** Opening TASK INPUTS block **

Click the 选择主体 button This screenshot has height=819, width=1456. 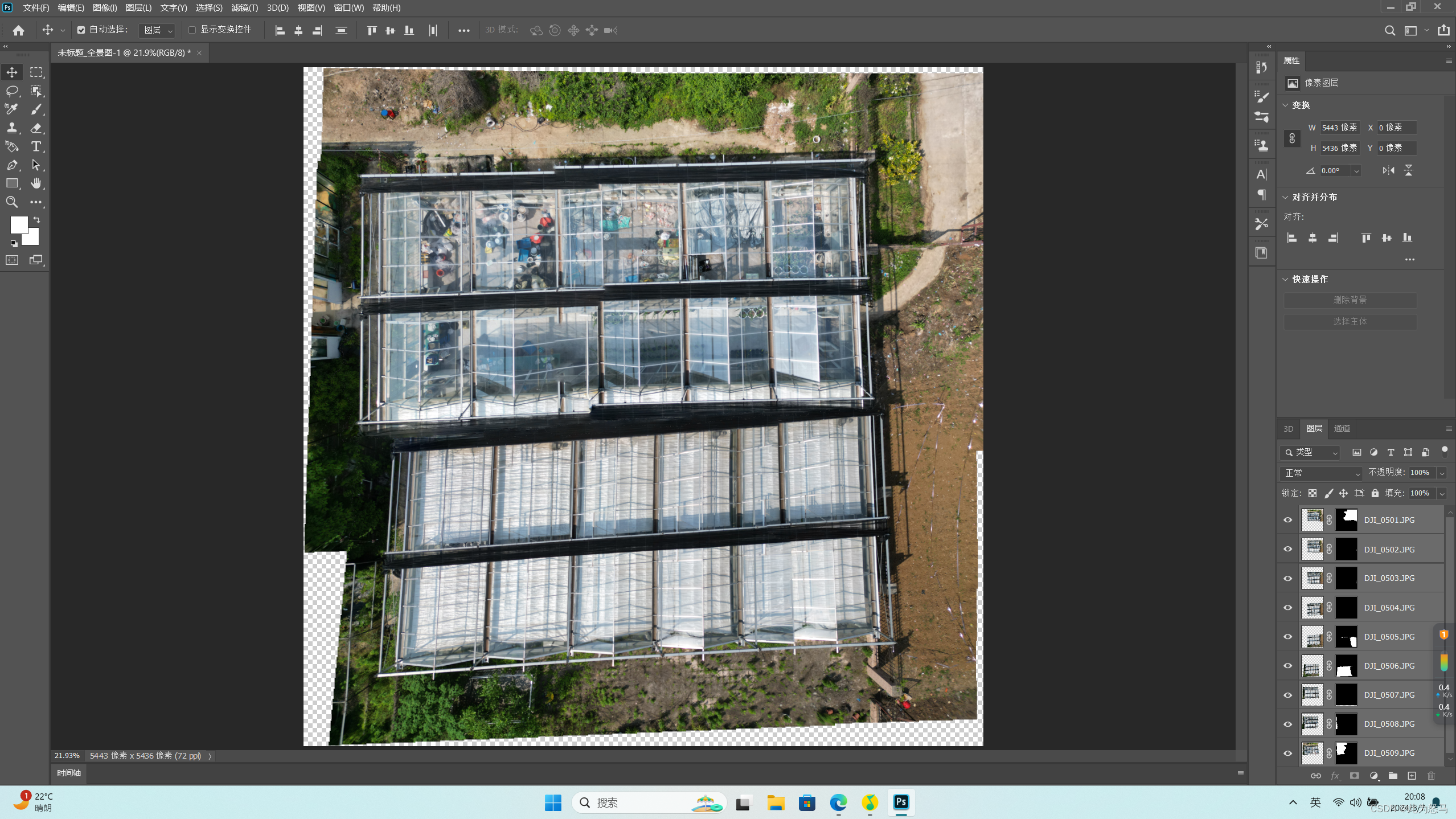(1350, 322)
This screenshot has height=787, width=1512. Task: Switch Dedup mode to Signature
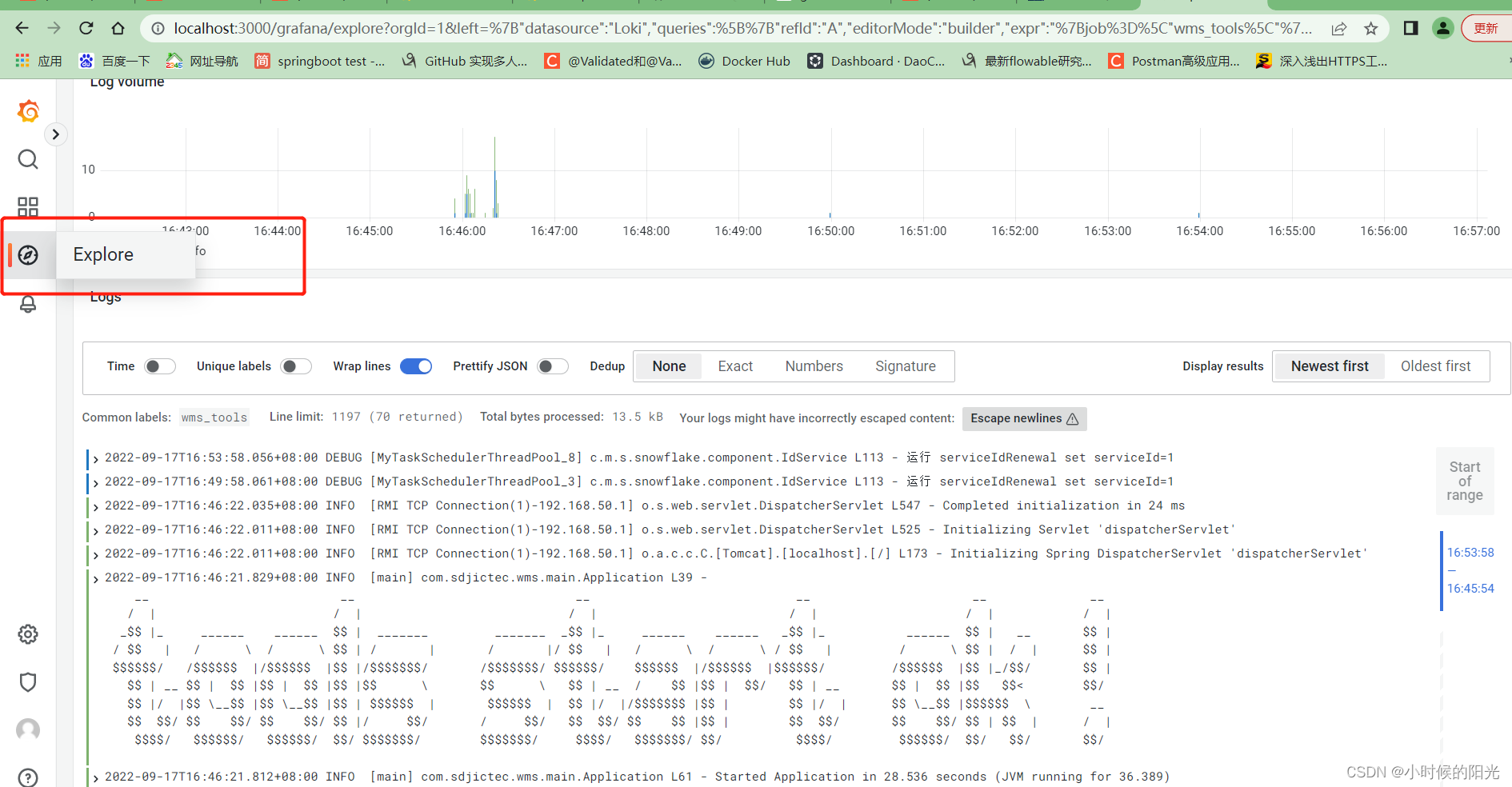click(x=905, y=366)
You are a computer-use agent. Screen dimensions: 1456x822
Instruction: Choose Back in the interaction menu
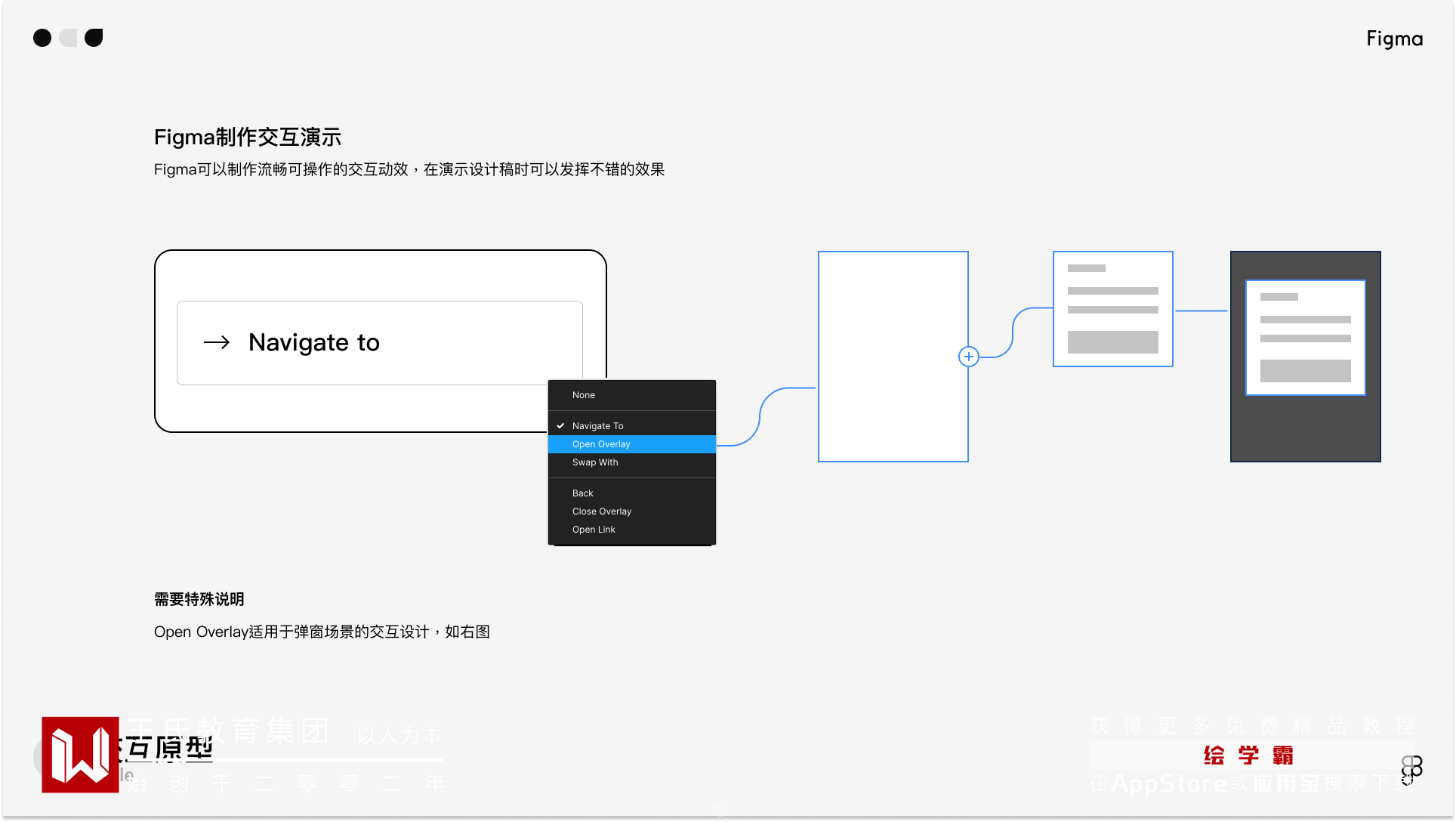point(583,493)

** Closing TASK INPUTS block **

= TASK DESCRIPTION =
Could you write out exactly the lines from the line containing "This screenshot has height=787, width=1512." to the end of the material, and nothing else? No pictures belong in the copy.

= YOUR RESPONSE =
This screenshot has height=787, width=1512. Task: Switch Dedup mode to Signature
click(x=905, y=366)
You are a computer-use agent. Screen dimensions: 1456x822
Instruction: Choose Back in the interaction menu
point(583,493)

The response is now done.